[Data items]
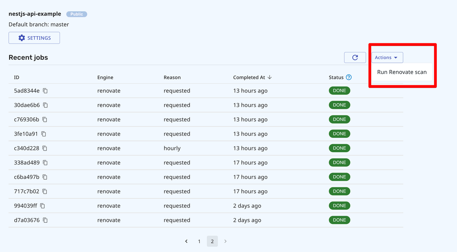Image resolution: width=457 pixels, height=252 pixels.
Task: Click the Engine column header
Action: tap(105, 77)
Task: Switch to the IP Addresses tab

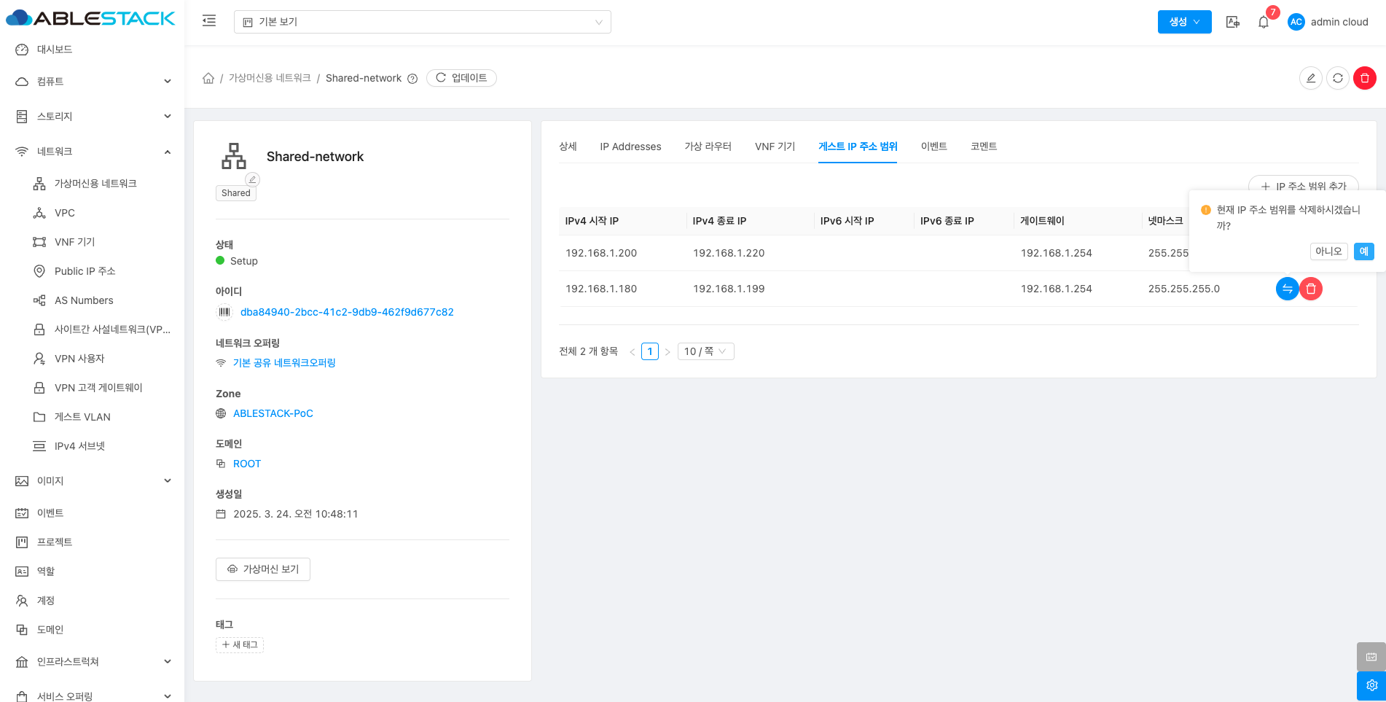Action: [x=630, y=147]
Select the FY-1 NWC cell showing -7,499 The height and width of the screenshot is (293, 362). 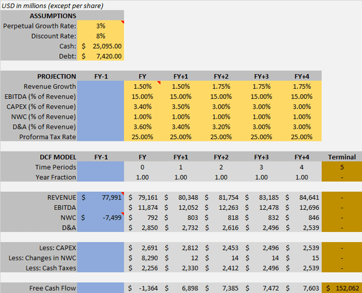pos(101,217)
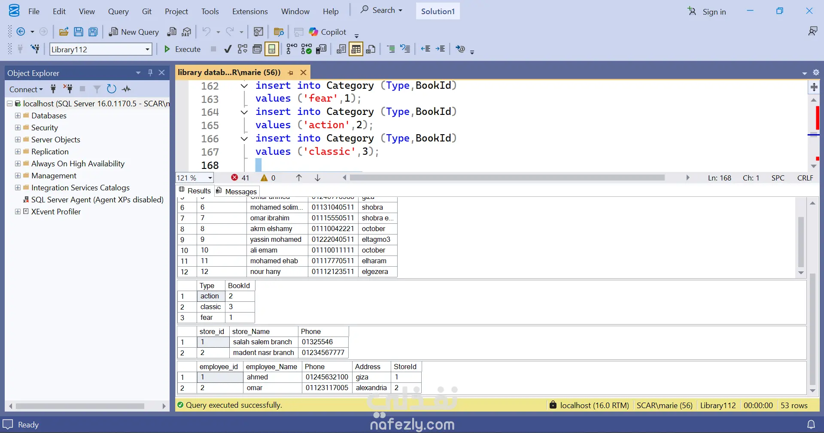Click the Disconnect icon in Object Explorer
Viewport: 824px width, 433px height.
[68, 89]
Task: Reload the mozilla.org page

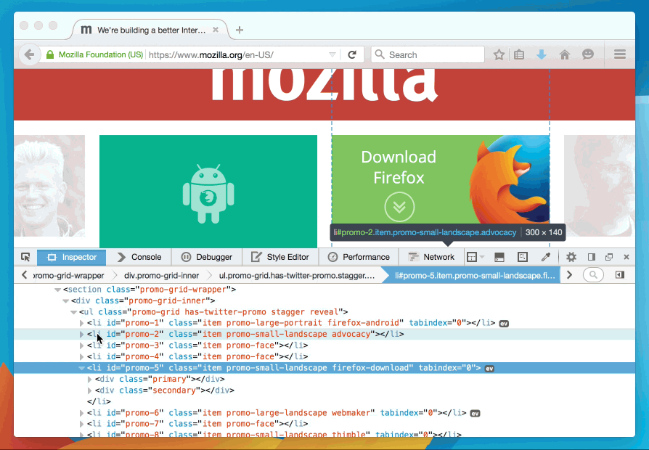Action: pyautogui.click(x=352, y=54)
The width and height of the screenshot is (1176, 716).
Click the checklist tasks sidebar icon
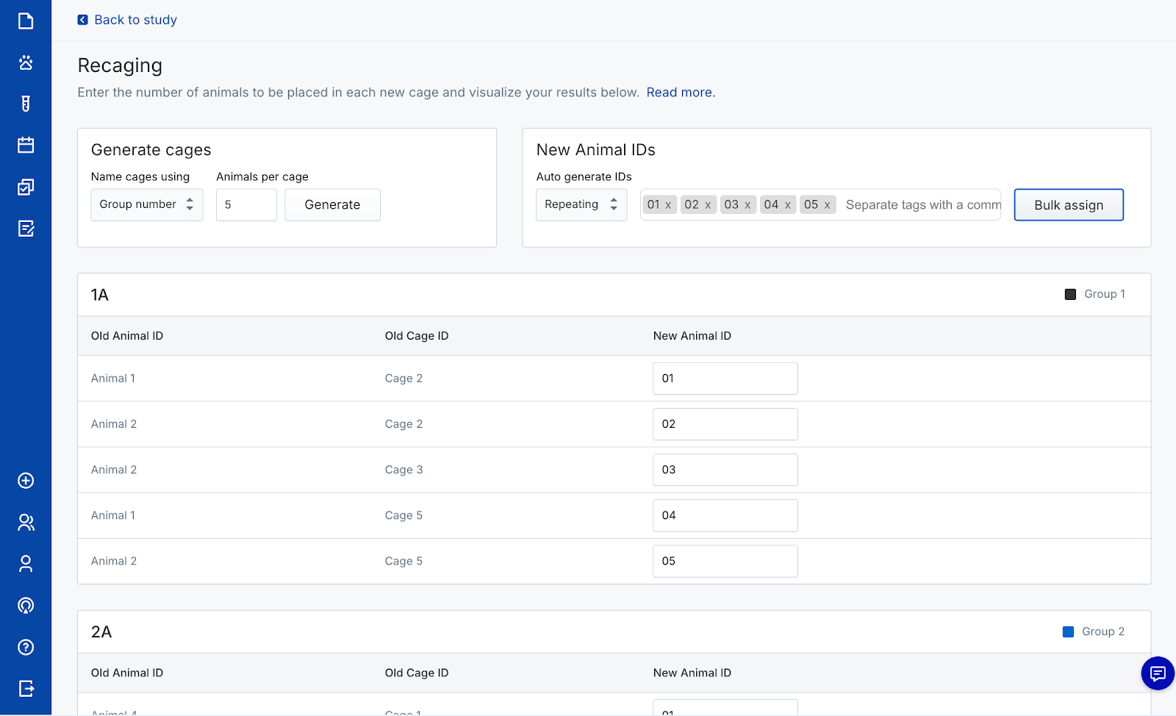point(26,187)
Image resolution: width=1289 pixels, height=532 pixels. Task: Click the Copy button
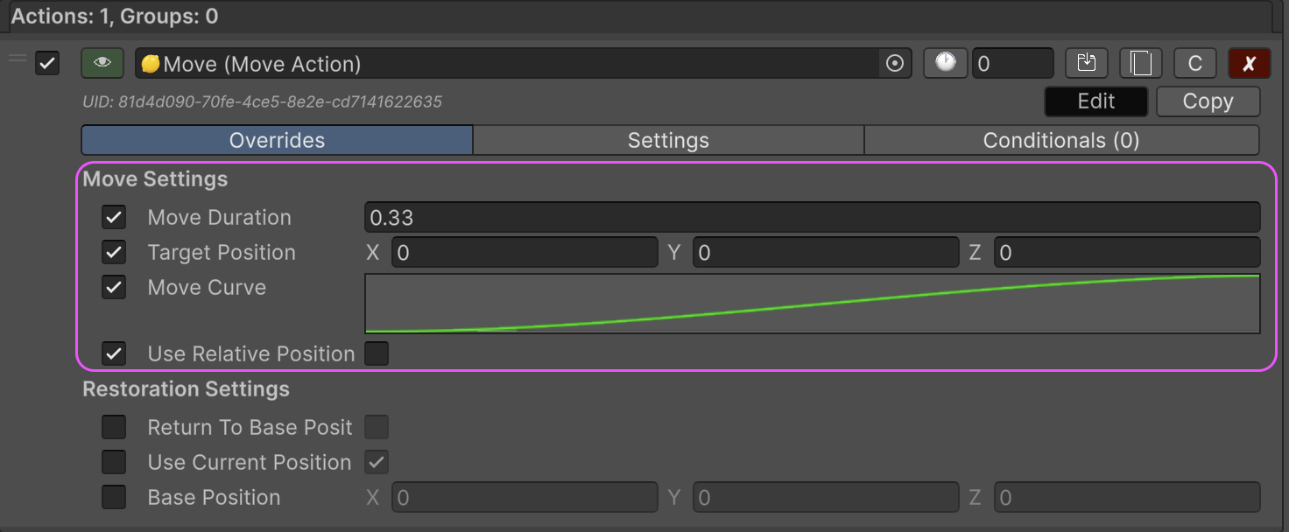tap(1208, 102)
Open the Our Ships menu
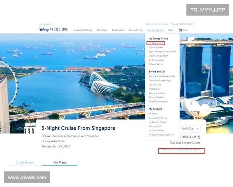Screen dimensions: 233x187 (x=102, y=30)
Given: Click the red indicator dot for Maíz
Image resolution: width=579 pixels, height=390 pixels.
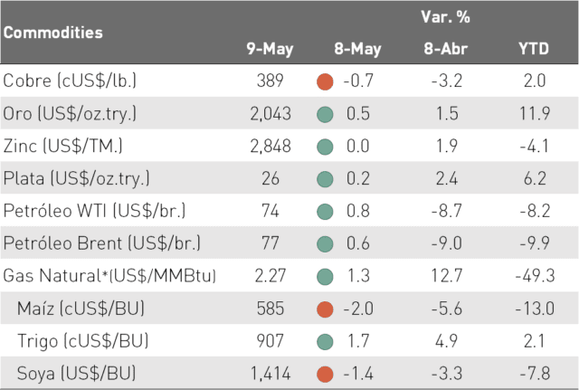Looking at the screenshot, I should click(x=325, y=309).
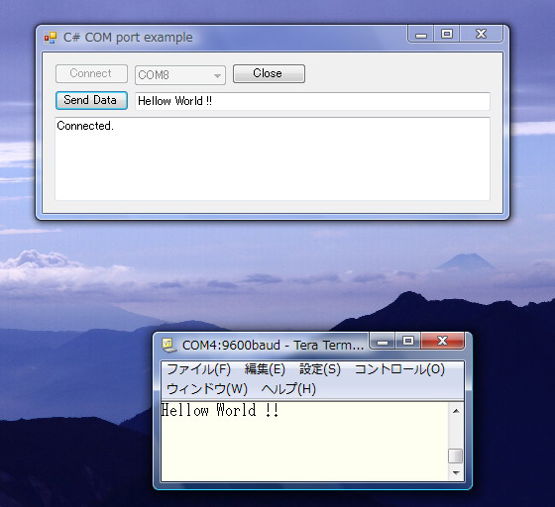Open the 設定(S) menu
Viewport: 555px width, 507px height.
[320, 369]
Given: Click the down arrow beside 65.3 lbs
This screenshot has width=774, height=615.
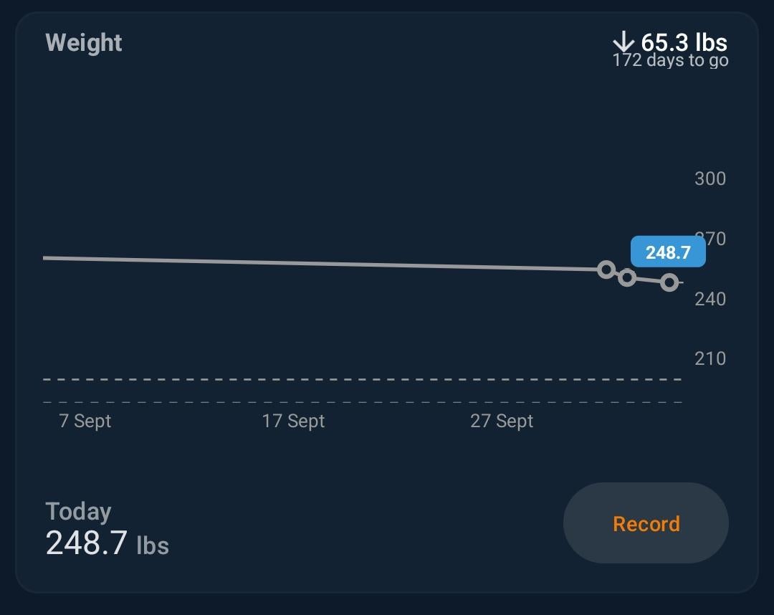Looking at the screenshot, I should [624, 42].
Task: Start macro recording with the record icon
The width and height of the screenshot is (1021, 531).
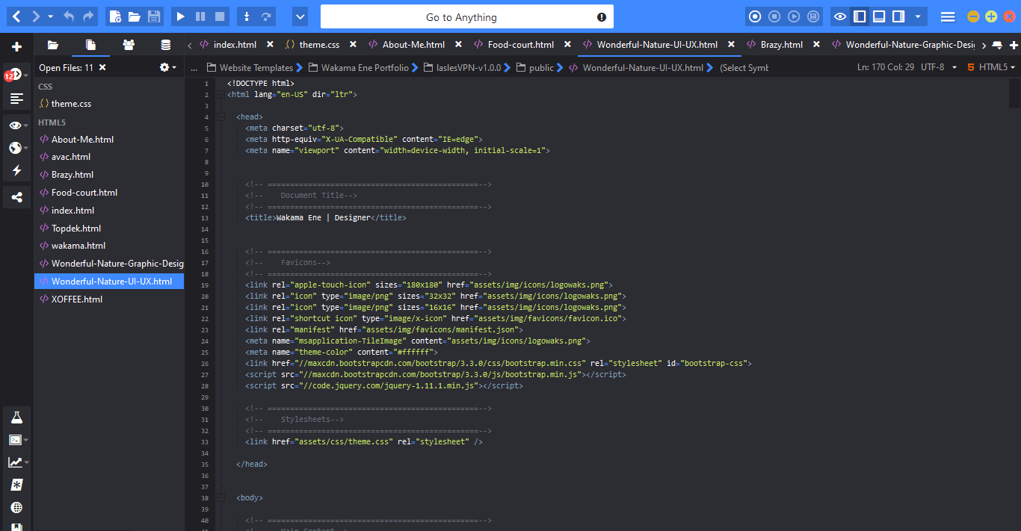Action: [755, 16]
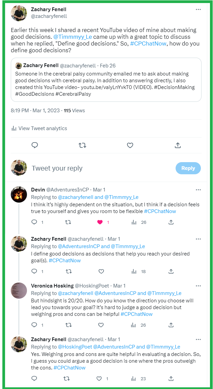This screenshot has width=213, height=389.
Task: Click the blue Reply button
Action: coord(188,168)
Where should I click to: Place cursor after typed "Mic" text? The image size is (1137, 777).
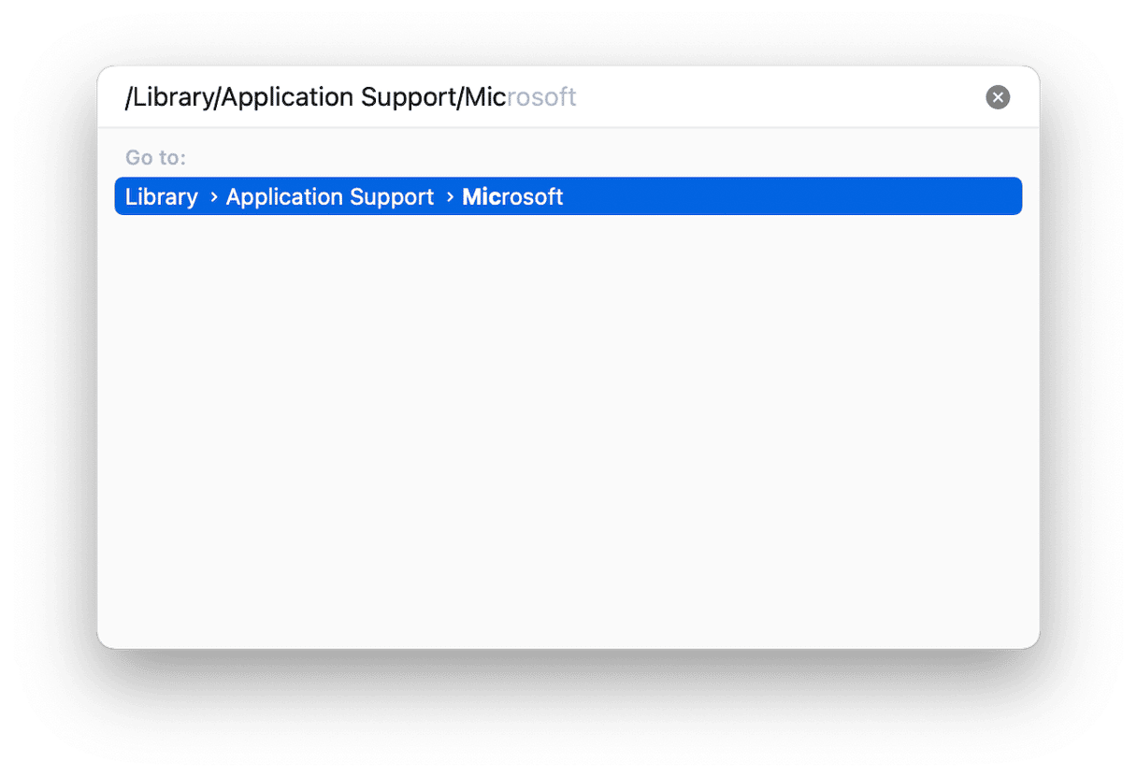[x=507, y=97]
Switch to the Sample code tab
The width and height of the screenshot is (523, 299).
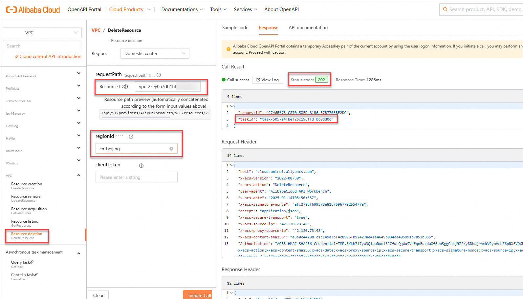coord(235,28)
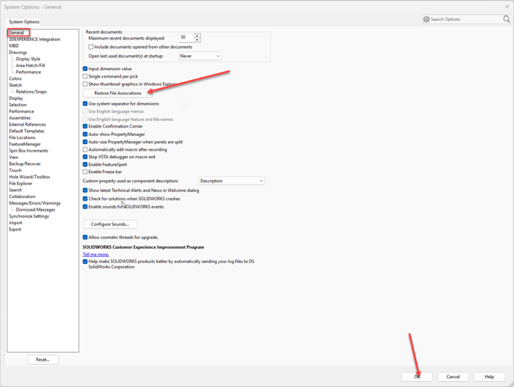Select the System Options tab

24,22
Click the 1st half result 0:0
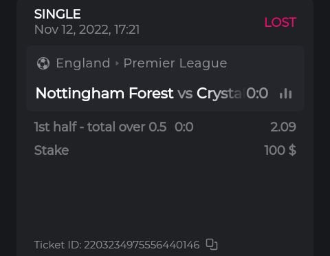This screenshot has height=256, width=330. coord(184,127)
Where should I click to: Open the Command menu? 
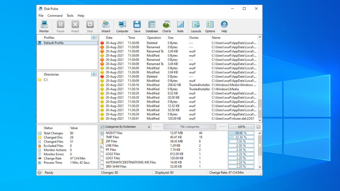point(55,16)
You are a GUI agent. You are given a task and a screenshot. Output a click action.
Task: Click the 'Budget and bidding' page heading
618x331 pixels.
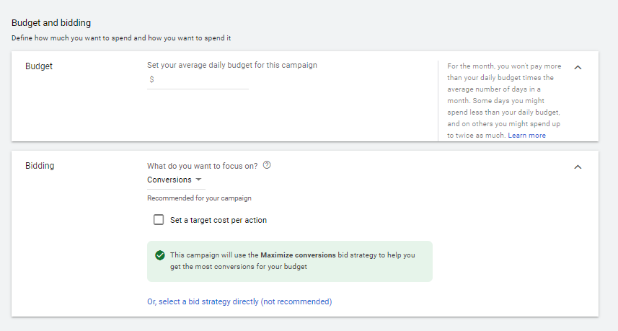pyautogui.click(x=51, y=23)
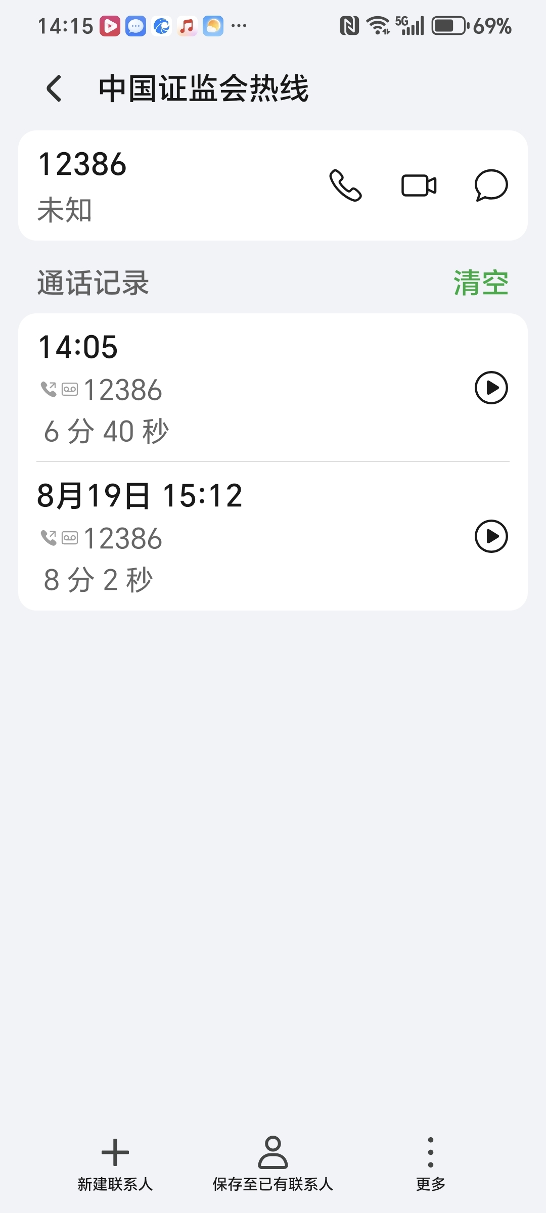This screenshot has width=546, height=1213.
Task: Tap the red video app notification icon
Action: point(110,26)
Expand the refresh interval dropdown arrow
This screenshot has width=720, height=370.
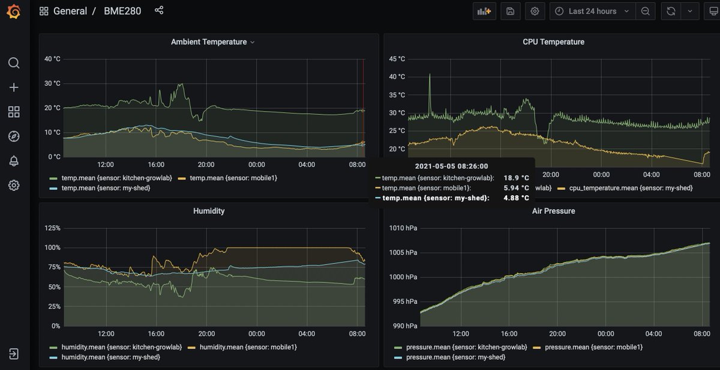(690, 11)
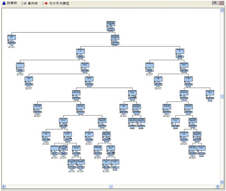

▶ WORK TO COMPLETE:
What is needed is an exact copy of only the lines above from the one with "Switch to the Sample code tab" to the one with "Task: Click the 'Budget", both kept, with every picture left out.

▶ RESULT BELOW:
Switch to the Sample code tab
The width and height of the screenshot is (523, 299).
coord(235,28)
Select the System Options tab

24,22
Click the 1st half result 0:0
This screenshot has height=256, width=330. coord(184,127)
Where should I click to: Open the Command menu? 
point(55,16)
You are a GUI agent. You are given a task and a screenshot. Output a click action.
Task: Click the 'Budget and bidding' page heading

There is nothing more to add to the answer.